Other leagues have begun to consider how they will deal with those requests in the future as the blogosphere expands. Though the NFL has not seen a major influx of credential requests from bloggers yet, the league brought in an expert on blogging, Steve Rubel with Edelman Communications, a global public relations firm, to speak at an annual meeting of public relations officials in April.
“We wanted him to help us understand how we could work with bloggers,” said Brian McCarthy, an NFL spokesperson. “It was a recognition of the evolving media landscape. It’s something we want to get out in front of.”
Rubel acknowledges that Web logs are still small, saying many have fewer than 1,000 readers, but he believes that those readers could be the most devoted and influential fans a team has. “They’re the ones online reading about the team, tailgating and talking about the team offline,” he said. “Teams have to recognize these people as a force. If they can build bridges through small steps, it will mean a lot to bloggers and a lot to the people they influence.”

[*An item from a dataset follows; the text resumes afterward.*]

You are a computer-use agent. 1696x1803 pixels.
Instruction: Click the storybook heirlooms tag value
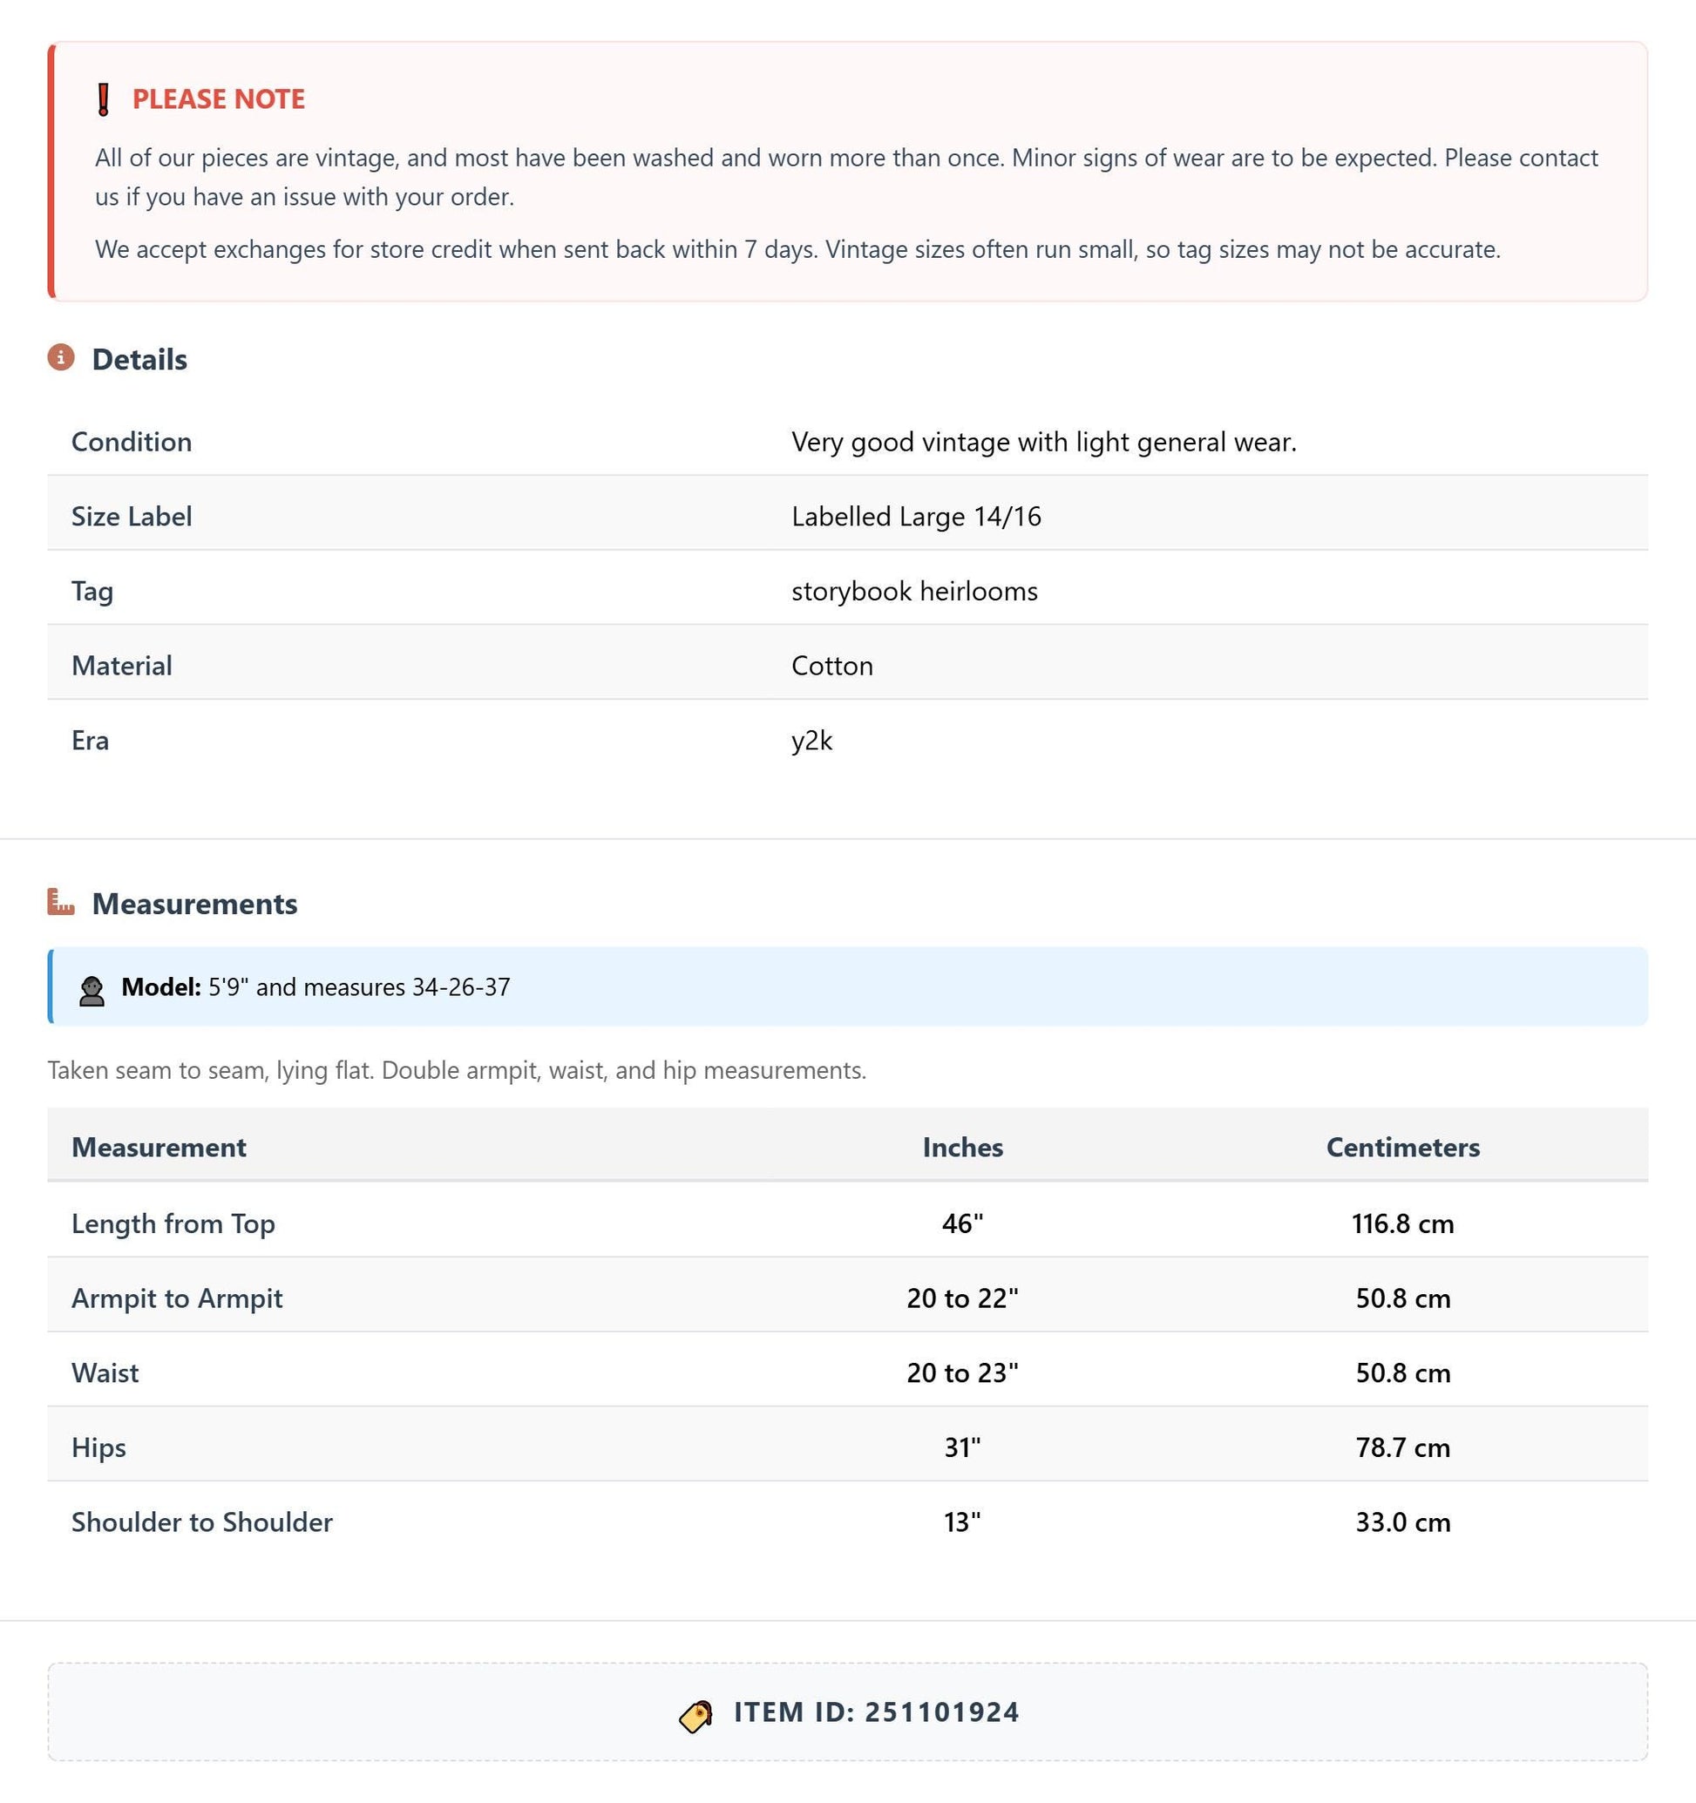[x=914, y=591]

Most NFL teams do not credential bloggers, but Rubel hopes that will change. He recommends that teams pick two or three influential bloggers and invite them to training camp. “It says, ‘You know what? We know you are a conduit. We know you are important. We want to work with you because we know that journalism is changing,’” he said.
“We don’t know where we’re going to go,” the NBA’s McIntyre said. “We don’t ever want to say no. If some blogger has a tremendous following, we’ll consider it.”
Mark Bedics, who oversees media coordination for the NCAA championships department, said he doubts when those requests come that the association will recognize bloggers. “At this point it would be hard to define them as media,” he said. “And personally, I don’t see how they can be.”
The degree to which bloggers will seek credentials in the future remains unknown. Jamie Mottram, host of Sports Bloggers Live, an online radio show featuring sports bloggers, believes many bloggers don’t want access to the press box. They fear that will ruin their freedom to say what they wish about their team or sport, he said.
“I thank my lucky stars that I follow a team as aggressive and intelligent and willing to think outside the box as they are,” said Bleszinski, who still doesn’t receive credentials for games based on the MLB policy. “I wouldn’t be in the position I am otherwise.”
Bleszinski acknowledges the challenge of granting bloggers’ requests. “It’s a lot of work for PR people to go online and see which blogs are being fair and not just doing a rip job,” he said.
Public relations officials agree, saying they fear being inundated with more requests than they can handle and spending unknown amounts of time evaluating each site. Plus, there’s a limited amount of space in each press area.
“You could fill up the press box 10 times over with bloggers,” MLB’s Courtney said. “It’s important to have a criteria where you prioritize a major list or the ones who reach a broader audience.”
Sandy Padwe, an associate professor of journalism at Columbia University, thinks one way to solve that problem would be to charge media people covering events for a seat. “I could see the baseball, basketball and football writers associations throwing a fit,” he said, “but that would solve the problem.”
Regardless of how teams address the issue of space, Rubel said the time has come to do something. He doesn’t expect teams to let everyone in. “That would be ludicrous,” he said. “But if they took small, measured steps and became more open, it’s going to become a home run for them.”
Tripp Mickle is a writer in New York.